I've seen two examples of force fields not shown in this video. One was from footage taken in a lab in Oxford. The area of the field was about the size of a ten pence piece because it required so much energy, that's the most they could manage. But with this they were able to place a tiny tree frog about the size of a finger nail, proving that they could repel neutrally charged matter. One unexpected side effect though was this also cancelled out gravity so the thing flopped all over the place like it was in space. The 2nd example was a German scientist who discovered he could levitate a car on a supercooled surface. The slight problem was the height was only a few millimetres and wasn't very stable, but again proved that under certain extreme circumstances, neutral matter can be repelled. Though, I don't think either one of these could stop projectiles.

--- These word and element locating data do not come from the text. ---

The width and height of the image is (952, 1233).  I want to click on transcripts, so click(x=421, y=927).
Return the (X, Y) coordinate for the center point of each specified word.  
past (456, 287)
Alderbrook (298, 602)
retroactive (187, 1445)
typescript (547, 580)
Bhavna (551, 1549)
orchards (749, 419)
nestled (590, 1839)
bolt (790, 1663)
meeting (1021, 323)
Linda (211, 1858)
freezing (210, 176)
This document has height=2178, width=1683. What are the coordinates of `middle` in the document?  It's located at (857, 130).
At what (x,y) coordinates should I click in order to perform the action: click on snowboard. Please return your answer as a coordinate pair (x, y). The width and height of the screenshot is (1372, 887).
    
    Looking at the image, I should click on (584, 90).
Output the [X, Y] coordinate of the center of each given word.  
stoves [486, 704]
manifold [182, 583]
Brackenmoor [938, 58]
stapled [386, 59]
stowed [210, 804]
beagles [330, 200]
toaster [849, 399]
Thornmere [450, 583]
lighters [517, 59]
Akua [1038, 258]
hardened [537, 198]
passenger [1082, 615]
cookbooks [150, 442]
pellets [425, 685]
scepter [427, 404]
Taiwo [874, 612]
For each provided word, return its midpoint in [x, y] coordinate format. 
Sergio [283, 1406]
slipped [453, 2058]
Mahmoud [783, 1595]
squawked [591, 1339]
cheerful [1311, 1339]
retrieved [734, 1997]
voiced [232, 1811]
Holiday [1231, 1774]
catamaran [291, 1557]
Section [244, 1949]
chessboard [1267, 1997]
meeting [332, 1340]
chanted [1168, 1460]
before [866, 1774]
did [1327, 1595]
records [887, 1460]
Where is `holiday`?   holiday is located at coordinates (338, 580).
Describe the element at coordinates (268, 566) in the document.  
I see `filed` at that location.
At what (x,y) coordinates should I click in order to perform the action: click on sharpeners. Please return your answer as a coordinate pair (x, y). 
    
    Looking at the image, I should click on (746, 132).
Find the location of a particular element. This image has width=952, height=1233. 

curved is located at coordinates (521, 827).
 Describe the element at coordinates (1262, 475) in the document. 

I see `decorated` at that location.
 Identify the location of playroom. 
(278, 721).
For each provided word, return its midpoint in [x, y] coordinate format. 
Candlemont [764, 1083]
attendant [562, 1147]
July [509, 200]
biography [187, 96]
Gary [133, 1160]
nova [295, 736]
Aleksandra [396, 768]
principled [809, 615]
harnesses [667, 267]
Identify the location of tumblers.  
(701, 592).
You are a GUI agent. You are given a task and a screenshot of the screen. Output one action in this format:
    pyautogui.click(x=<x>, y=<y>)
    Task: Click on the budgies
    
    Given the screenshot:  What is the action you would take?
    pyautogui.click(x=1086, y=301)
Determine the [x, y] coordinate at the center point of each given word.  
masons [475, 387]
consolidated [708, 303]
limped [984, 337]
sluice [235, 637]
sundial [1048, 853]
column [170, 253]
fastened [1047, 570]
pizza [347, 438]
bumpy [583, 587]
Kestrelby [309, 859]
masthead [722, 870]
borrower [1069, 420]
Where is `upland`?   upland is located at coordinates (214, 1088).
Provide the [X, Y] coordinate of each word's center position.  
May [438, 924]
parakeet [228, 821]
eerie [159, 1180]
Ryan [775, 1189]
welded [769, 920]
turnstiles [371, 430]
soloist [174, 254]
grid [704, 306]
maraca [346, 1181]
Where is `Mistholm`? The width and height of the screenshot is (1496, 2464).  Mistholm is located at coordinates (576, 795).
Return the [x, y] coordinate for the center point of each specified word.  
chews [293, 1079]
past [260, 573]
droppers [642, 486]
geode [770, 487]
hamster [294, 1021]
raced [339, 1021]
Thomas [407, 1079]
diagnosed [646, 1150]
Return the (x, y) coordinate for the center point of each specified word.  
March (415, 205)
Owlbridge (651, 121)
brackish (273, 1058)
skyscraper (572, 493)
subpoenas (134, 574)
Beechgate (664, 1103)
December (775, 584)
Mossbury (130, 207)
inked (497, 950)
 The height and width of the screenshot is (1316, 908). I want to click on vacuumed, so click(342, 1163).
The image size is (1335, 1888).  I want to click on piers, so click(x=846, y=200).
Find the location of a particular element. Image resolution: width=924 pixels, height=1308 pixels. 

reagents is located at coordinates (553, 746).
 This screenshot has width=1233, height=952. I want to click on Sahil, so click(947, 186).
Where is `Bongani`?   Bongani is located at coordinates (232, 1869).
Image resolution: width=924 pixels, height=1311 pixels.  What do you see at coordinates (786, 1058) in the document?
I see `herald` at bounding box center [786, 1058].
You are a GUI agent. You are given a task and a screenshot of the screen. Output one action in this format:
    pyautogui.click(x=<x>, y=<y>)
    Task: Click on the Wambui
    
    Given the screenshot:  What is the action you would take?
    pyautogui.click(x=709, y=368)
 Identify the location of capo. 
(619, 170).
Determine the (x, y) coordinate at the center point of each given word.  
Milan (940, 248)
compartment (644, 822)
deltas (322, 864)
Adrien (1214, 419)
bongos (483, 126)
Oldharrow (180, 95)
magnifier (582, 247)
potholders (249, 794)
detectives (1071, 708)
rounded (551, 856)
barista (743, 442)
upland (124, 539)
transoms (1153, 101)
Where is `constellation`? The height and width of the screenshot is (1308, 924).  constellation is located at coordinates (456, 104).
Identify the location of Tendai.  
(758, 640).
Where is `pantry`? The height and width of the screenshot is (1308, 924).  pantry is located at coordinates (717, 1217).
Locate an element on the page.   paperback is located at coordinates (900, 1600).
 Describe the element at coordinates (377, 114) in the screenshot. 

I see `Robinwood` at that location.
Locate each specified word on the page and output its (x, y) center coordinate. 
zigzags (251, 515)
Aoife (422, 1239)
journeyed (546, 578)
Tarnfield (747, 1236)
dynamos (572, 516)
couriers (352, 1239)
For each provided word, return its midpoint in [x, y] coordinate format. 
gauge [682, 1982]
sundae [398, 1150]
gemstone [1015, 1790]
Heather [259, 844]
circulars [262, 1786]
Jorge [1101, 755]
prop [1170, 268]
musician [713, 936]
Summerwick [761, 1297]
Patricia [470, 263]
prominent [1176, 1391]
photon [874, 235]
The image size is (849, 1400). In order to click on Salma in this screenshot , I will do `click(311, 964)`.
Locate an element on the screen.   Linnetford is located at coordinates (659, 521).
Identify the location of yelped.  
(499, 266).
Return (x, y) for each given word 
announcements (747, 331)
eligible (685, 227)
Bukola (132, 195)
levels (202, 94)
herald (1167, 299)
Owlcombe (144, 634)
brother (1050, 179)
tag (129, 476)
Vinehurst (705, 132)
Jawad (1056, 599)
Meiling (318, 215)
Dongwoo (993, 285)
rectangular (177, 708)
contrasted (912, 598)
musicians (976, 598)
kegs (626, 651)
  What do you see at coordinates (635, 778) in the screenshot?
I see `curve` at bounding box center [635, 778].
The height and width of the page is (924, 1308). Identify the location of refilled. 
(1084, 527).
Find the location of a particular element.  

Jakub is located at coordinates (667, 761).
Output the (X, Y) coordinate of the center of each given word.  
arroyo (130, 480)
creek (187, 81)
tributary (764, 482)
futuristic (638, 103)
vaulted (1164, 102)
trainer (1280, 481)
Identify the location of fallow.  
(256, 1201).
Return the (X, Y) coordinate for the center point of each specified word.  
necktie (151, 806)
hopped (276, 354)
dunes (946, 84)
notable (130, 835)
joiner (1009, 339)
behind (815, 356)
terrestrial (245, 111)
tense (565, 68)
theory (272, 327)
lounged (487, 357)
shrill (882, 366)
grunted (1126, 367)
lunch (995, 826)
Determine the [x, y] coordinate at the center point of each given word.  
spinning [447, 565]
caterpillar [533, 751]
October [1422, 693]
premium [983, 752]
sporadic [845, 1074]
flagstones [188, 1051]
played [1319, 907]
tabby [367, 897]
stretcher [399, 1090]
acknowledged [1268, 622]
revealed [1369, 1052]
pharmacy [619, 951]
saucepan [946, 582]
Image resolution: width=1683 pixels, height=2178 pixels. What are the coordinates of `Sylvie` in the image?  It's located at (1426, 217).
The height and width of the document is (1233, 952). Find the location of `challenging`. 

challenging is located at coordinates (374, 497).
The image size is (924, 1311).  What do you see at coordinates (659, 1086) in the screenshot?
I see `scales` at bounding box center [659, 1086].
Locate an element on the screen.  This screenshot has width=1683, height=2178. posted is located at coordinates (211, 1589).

Years ago I watched a discovery Channel show about dampening fields. Would be good topic for another video. They used a wall of sound to stop an RPG round hitting a Humvee. Created a ionized wall around the building to absorb the shockwave of an explosion. I remember the show because it was about creating a Star Trek deflector array was the talking point that hooked me. I've tried to look it up, but can't find nothing. Good luck, hope to see a video soon.
Simon, there is a material that blocks lasers.... anything highly reflective... though I am sure that might have a limit. So have it have a one way mirror as a front, then photochromic properties to make it MORE reflective as it darkens.
That's what they were doing in star trek Picard's Trek. The hull plating was definitely polarizing to resist light weapons but I think it did some other fantastic stuff as well.
Longitudinal waves can travel at different speeds the higher the amplitude, the faster they go, so if a number of single polarised pulses (positive or negative) of ever increasing amplitudes are generated they can be made to align at a predetermined distance, a small opposite charged "tail" can be added to prevent mutual repulsion.
How have I not heard of this channel yet? I think I'm subbed to all of them and watch 75% of your videos (sweet watch time) and I haven't heard of this channel yet
Hope this channel can grow, unlike xplrd which I still feel sad didn't get any traction because I really enjoyed it. A topic I'd like to see is any kind of faster than light travel, just to see you and your team's take on it. Keep up the good work factboi!